Garbage collection in simple object mapping

Handles must inhibit destruction of their linked native objects, since otherwise an error could be produced later on when the client environment requested to use them.

In this approach, destruction inhibition works thanks to the objectsByHandle table, since no GC would free an object with strong living references somewhere.

On the other hand, when the client environment stops needing a StubObject, its handle must be released so that the native environment can remove the reference to the native object and its memory can be reclaimed by the GC if it has no more references.

In order to do release handles automatically it's necessary that the client language supports destructors or finalizers. Note that in languages with GC systems based on mark-and-sweep finalizers will not be called immediately when the last reference is lost, but much later when a GC cycle is scheduled.

Java supports finalizers as part of the language. JavaScript on the other hand has no API for finalizers, but many JS engines, including Duktape, support it when embedded in an application.

Object mapping with full canonicalization

Simple object mapping, as explained in the section before, can be modified to implement canonicalization. That is, the benefit that if several native function calls return references to the same NativeObject the client side will receive the same handle, which will be in turn represented by the same StubObject.

Canonicalization reduces the number of living handles and in some cases, when the very same few objects are always returned, can bound the size of objectsByHandle, improving memory usage and reducing GC frequency.

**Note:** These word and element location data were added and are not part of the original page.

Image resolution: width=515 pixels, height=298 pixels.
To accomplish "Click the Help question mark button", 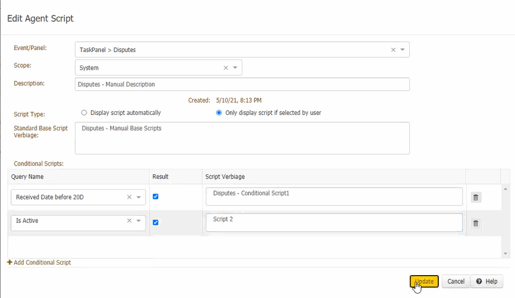I will (x=487, y=281).
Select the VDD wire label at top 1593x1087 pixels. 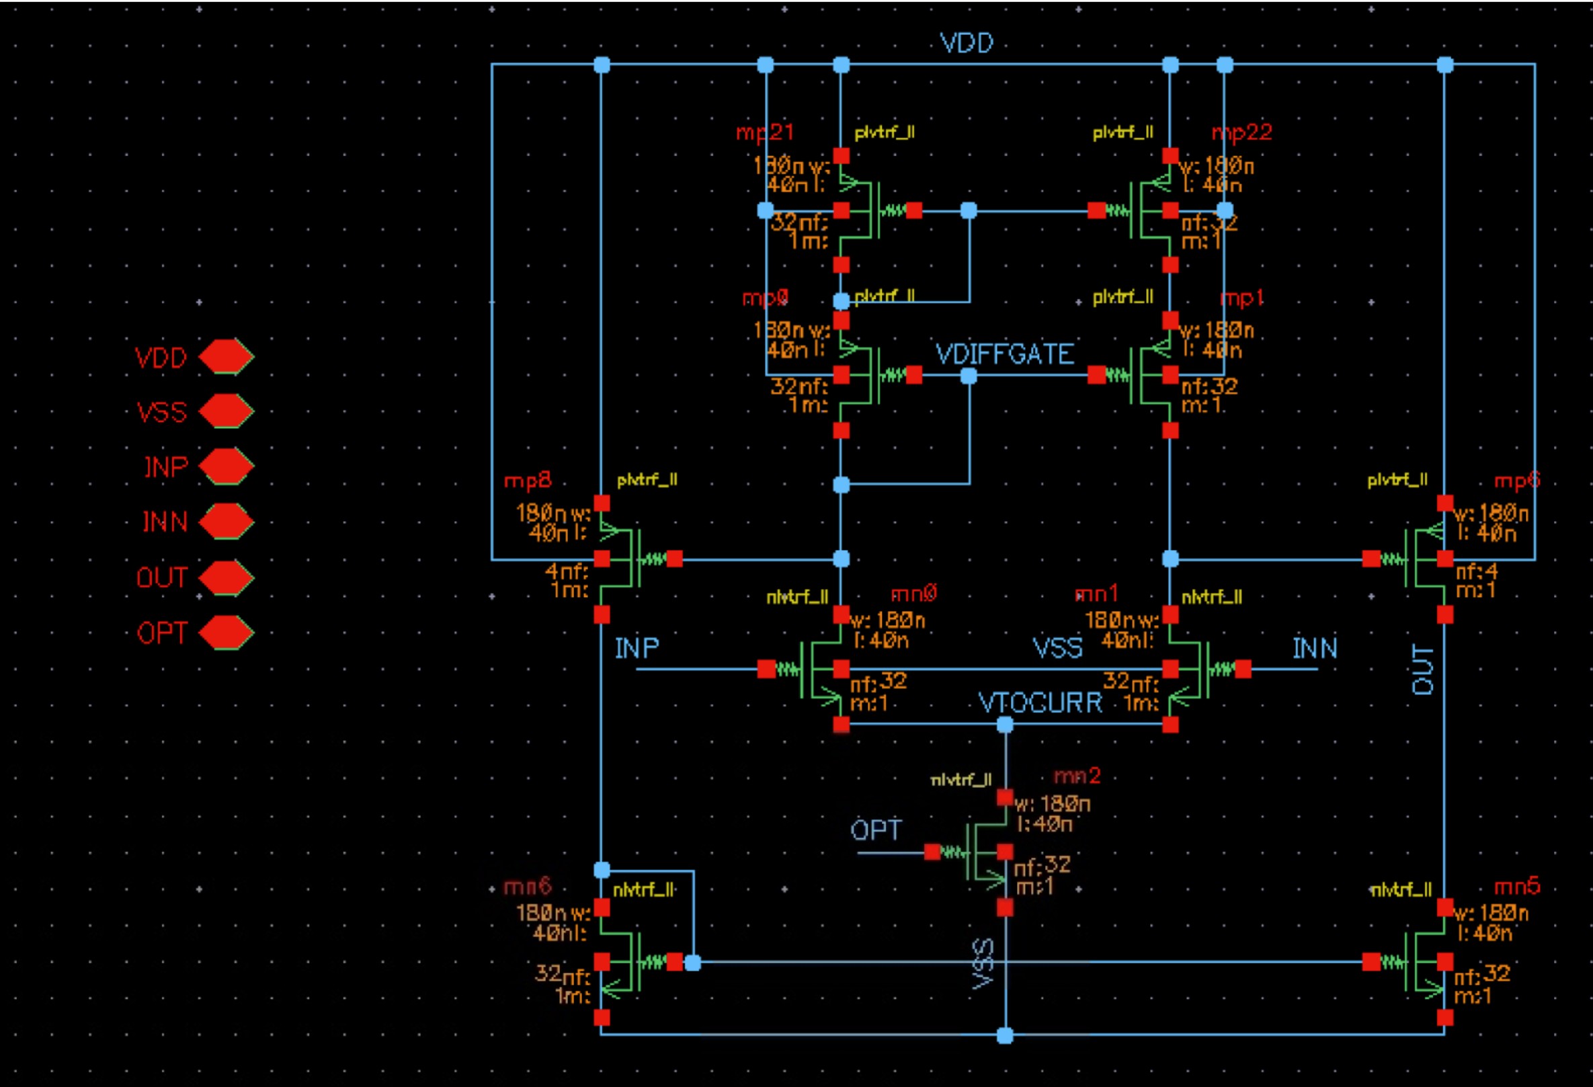coord(966,43)
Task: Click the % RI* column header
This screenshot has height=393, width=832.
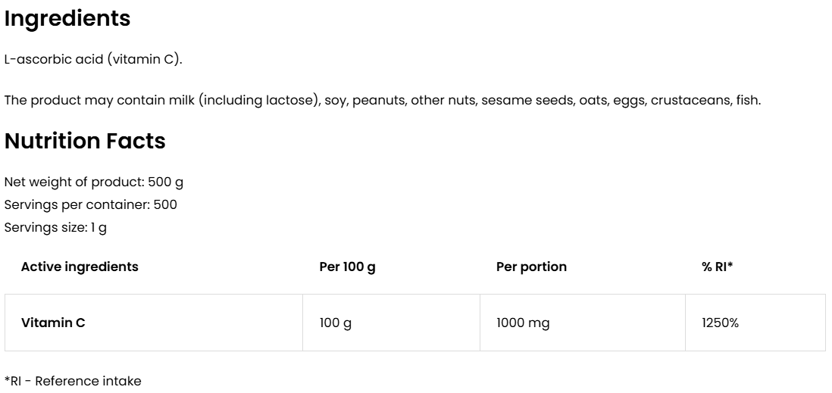Action: pos(717,267)
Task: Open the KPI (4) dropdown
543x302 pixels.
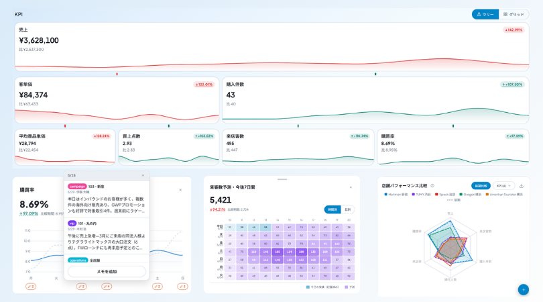Action: pos(503,186)
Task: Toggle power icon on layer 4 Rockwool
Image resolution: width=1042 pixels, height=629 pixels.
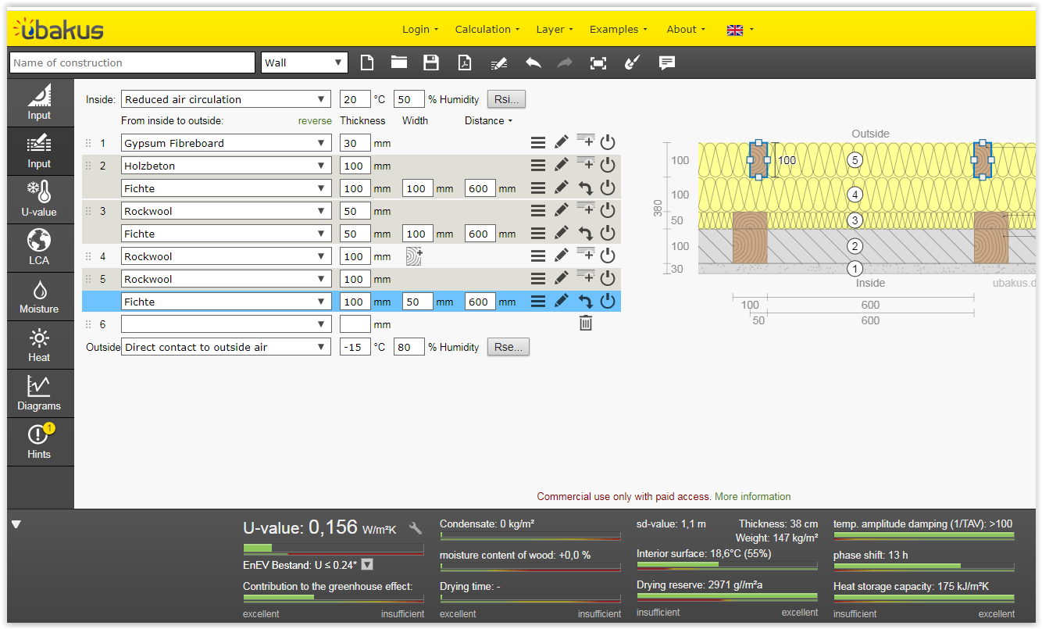Action: click(608, 256)
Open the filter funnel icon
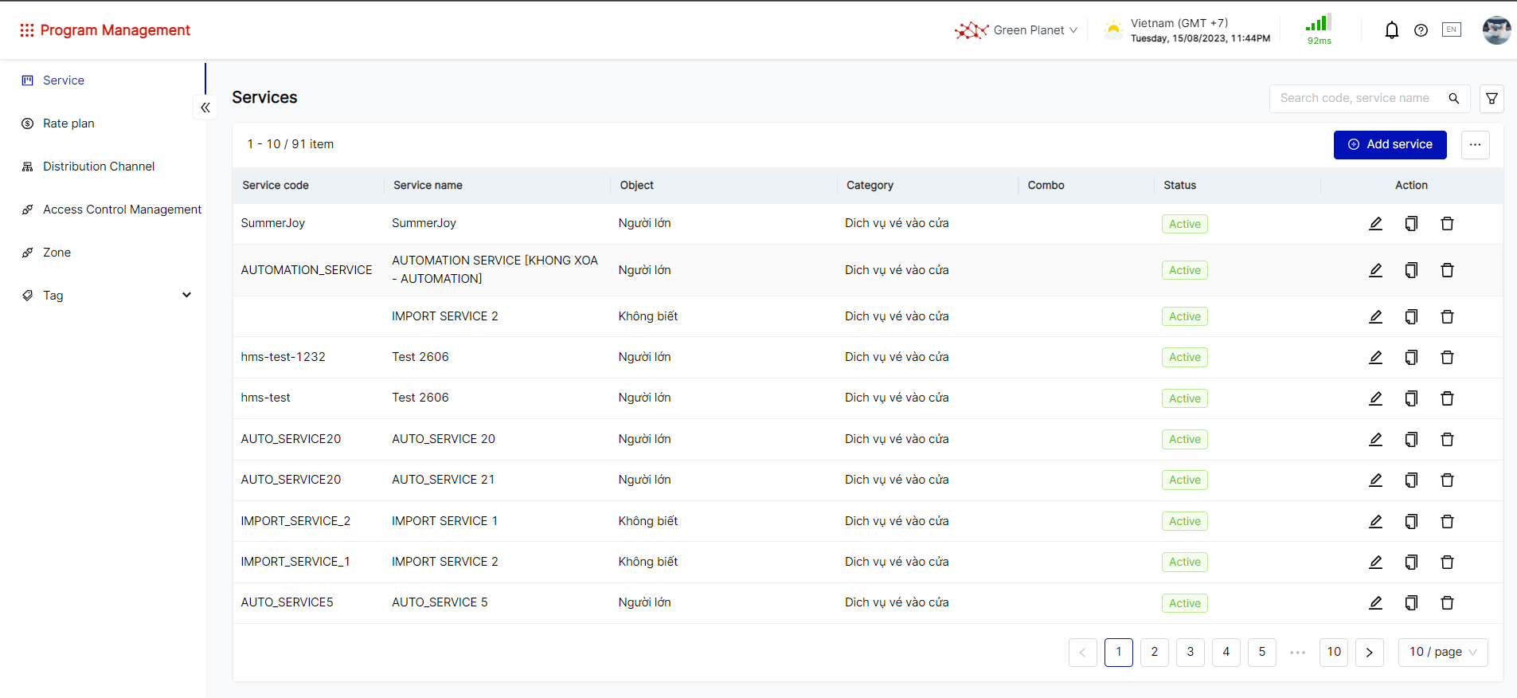 (1492, 99)
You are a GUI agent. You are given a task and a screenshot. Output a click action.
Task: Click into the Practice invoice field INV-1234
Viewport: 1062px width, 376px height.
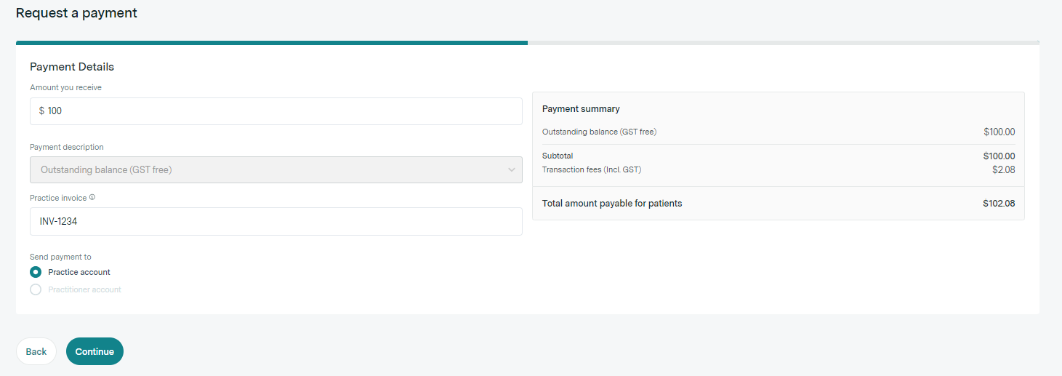coord(275,222)
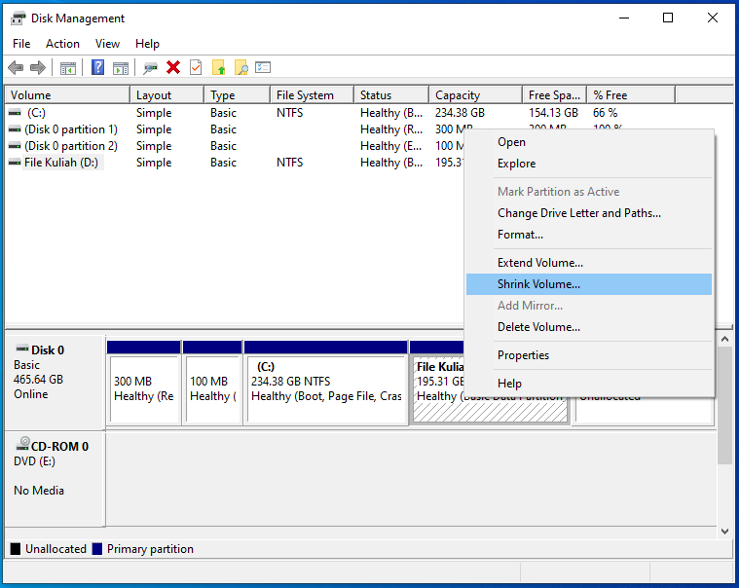
Task: Click the blue question mark Help icon
Action: coord(98,67)
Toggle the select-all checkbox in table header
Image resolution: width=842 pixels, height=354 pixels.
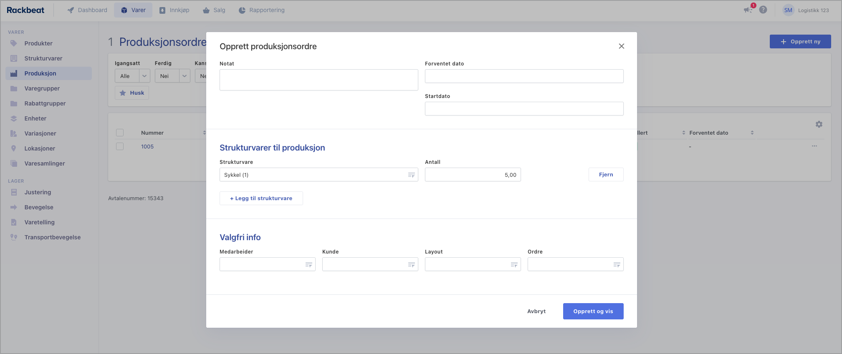[120, 133]
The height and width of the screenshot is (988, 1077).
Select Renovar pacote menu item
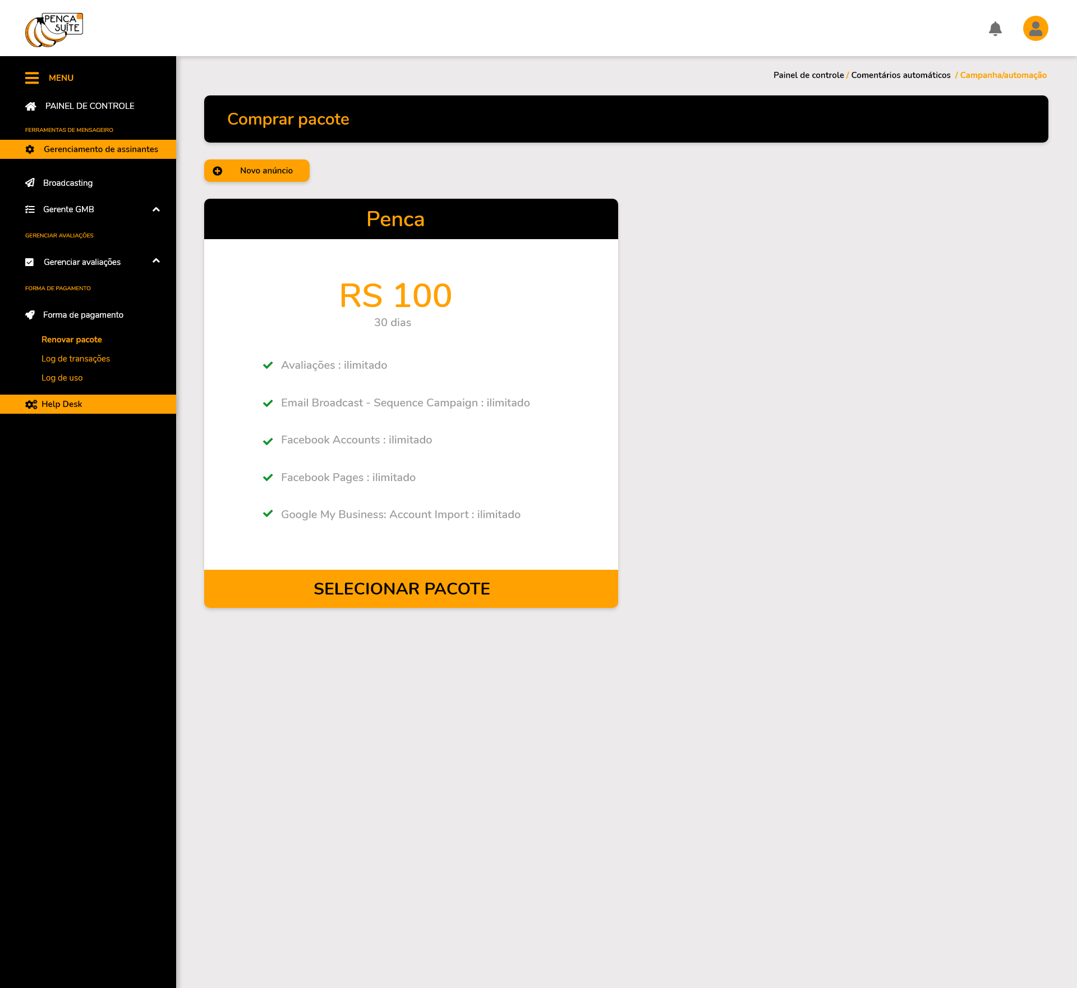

On the other hand, canonicalization requires a bit more memory in cases where very few times already shared objects are returned and introduces significant complexity. Canonicalization also needs the client environment to support weak references, which are not universal. Java supports weak references, but JavaScript currently doesn't. There is currently a Stage 1 proposal to add WeakRef to JavaScript but so far has not been implemented in Duktape.

Note: WeakMap and WeakSet from JS API are not substitute for WeakRef as they store keys weakly, but they provide no interface to query the currently existing keys in any way. They actually serve a very different purpose.

When modified to support canonicalization, the mapping associations look like this:

  • StubObject.handle on the client environment and the objectsByHandle table on the native environment keep existing as before.
  • NativeObject keeps track of its current handle. In JSVM, this is implemented for Duktape by using a hidden symbol property, which can be set using the C API even if the object is frozen and sealed (see duk_def_prop() and DUK_DEFPROP_FORCE). In other programming environments this kind of extension can be made using a WeakMap, for instance.
  • On the client environment, a new table appears, stubsByHandle, that has the purpose of mapping the same handles to the same StubObject instances. As in the case of objectsByHandle, this can be implemented as an array indexed by handles.

There is a very important detail in stubsByHandle: the values of this array must be weak references, since otherwise we would have a complete cycle: StubObject instances would always remain referenced from stubsByHandle for the duration of the program, never finalizing, never releasing the handles and therefore never freeing the memory used by their linked NativeObject instances.